WORK INSTRUCTION: Look through the listing below, and wherever a line has the string "section", pull it out.

INFORMATION SUPPLIED:
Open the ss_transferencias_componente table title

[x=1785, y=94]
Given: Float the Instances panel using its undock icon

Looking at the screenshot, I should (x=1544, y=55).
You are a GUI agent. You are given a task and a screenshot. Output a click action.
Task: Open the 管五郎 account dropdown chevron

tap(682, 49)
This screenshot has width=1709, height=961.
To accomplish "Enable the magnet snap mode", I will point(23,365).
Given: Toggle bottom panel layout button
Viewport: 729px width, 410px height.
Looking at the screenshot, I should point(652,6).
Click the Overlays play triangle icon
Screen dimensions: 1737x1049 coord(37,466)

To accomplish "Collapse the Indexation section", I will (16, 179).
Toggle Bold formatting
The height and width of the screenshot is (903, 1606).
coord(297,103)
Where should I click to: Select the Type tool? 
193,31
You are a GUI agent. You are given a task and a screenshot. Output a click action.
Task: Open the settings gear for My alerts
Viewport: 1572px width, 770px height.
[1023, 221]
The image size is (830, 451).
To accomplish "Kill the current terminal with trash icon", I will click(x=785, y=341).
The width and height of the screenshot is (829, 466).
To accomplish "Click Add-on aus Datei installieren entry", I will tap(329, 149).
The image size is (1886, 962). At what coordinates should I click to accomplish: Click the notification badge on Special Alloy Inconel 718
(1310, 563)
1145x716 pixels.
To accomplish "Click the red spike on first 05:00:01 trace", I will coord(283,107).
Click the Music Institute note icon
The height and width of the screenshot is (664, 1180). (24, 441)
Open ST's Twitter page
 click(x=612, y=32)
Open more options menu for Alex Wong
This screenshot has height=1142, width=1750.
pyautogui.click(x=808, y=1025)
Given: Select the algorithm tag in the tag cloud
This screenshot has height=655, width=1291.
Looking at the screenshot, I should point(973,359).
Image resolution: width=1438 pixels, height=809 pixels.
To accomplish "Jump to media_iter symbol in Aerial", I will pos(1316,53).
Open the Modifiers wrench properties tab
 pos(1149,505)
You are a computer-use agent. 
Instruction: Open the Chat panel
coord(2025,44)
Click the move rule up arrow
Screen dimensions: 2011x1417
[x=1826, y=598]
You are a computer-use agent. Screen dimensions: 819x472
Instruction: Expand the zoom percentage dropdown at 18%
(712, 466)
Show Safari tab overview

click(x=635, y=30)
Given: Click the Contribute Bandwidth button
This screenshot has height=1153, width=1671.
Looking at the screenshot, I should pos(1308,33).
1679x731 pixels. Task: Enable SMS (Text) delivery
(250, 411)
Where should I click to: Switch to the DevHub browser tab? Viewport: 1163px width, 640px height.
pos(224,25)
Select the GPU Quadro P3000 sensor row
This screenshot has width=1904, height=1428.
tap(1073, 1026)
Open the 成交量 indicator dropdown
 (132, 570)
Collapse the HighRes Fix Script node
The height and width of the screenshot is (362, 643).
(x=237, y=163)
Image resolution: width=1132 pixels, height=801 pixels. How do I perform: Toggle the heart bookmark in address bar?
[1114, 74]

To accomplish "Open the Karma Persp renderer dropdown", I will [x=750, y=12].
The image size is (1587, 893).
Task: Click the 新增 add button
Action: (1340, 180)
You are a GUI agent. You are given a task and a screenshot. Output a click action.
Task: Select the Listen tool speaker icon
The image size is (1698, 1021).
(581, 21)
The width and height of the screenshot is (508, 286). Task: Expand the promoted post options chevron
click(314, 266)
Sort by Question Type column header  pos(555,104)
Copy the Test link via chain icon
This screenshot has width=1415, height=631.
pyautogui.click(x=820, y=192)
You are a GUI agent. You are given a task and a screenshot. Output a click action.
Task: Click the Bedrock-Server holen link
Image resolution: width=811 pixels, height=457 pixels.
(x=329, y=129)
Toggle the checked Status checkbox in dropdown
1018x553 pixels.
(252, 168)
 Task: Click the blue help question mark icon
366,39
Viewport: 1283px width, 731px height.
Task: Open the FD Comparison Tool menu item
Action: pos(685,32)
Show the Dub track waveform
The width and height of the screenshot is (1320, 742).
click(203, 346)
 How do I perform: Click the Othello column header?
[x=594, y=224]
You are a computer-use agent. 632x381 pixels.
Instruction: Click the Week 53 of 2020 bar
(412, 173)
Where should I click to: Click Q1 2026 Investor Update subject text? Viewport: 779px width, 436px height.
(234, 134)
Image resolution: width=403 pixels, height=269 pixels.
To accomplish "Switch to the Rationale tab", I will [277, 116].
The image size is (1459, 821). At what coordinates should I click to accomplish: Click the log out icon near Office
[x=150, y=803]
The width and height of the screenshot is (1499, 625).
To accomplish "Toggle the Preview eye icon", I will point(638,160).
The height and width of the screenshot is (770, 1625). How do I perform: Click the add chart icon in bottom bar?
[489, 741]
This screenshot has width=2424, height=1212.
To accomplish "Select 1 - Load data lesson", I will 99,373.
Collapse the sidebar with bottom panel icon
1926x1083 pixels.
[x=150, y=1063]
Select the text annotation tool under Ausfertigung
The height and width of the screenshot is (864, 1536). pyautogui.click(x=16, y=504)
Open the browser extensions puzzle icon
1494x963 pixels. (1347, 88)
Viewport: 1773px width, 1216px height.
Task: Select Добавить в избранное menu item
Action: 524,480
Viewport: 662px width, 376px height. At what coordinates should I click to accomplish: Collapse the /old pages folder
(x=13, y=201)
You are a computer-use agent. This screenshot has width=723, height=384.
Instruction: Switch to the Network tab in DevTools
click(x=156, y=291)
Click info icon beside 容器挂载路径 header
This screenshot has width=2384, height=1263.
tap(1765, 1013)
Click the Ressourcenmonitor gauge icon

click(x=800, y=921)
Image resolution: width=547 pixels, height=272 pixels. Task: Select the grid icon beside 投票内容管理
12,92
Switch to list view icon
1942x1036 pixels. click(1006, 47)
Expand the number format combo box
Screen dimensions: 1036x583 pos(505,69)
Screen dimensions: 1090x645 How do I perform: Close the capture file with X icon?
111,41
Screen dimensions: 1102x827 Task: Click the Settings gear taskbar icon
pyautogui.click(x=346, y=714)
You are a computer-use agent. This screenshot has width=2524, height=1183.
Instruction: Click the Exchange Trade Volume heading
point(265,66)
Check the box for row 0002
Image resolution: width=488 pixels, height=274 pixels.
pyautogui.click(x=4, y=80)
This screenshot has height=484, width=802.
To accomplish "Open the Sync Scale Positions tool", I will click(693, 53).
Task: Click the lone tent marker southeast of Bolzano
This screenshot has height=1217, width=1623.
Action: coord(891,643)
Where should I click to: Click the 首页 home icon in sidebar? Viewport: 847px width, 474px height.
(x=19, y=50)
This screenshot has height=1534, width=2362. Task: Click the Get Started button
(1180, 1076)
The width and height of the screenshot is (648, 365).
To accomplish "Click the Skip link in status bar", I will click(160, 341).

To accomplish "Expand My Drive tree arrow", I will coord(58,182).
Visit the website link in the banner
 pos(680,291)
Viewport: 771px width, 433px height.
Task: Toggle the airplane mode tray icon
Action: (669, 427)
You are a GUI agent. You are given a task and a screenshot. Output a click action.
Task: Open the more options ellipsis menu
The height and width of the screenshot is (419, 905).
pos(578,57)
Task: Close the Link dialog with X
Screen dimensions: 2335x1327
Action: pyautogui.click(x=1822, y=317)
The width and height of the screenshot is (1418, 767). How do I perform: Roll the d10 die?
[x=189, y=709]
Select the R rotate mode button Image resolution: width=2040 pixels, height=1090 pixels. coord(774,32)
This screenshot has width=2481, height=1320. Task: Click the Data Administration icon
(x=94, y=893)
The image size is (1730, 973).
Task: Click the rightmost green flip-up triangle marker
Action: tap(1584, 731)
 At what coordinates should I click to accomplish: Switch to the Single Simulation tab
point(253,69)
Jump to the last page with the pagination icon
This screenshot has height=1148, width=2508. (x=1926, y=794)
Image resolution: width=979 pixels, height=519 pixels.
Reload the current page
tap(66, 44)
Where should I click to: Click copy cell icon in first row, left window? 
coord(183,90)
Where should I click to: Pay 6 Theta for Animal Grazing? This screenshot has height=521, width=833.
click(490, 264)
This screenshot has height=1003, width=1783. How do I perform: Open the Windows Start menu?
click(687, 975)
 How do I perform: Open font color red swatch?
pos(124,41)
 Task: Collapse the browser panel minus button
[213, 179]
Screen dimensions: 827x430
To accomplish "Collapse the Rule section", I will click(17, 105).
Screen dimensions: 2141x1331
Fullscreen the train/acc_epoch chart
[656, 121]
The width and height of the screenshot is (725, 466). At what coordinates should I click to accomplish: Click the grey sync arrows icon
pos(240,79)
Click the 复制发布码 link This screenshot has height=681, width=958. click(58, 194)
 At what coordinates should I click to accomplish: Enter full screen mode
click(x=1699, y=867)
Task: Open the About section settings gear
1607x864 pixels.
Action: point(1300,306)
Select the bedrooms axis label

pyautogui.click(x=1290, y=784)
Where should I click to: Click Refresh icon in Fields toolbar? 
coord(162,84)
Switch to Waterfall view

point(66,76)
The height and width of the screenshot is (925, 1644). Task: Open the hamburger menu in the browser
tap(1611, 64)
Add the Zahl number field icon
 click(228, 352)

RESULT OF THE EXERCISE:
To accomplish "Collapse the Indexation section", I will (16, 179).
To accomplish "Collapse the Rule section", I will click(17, 105).
Task: Open the About section settings gear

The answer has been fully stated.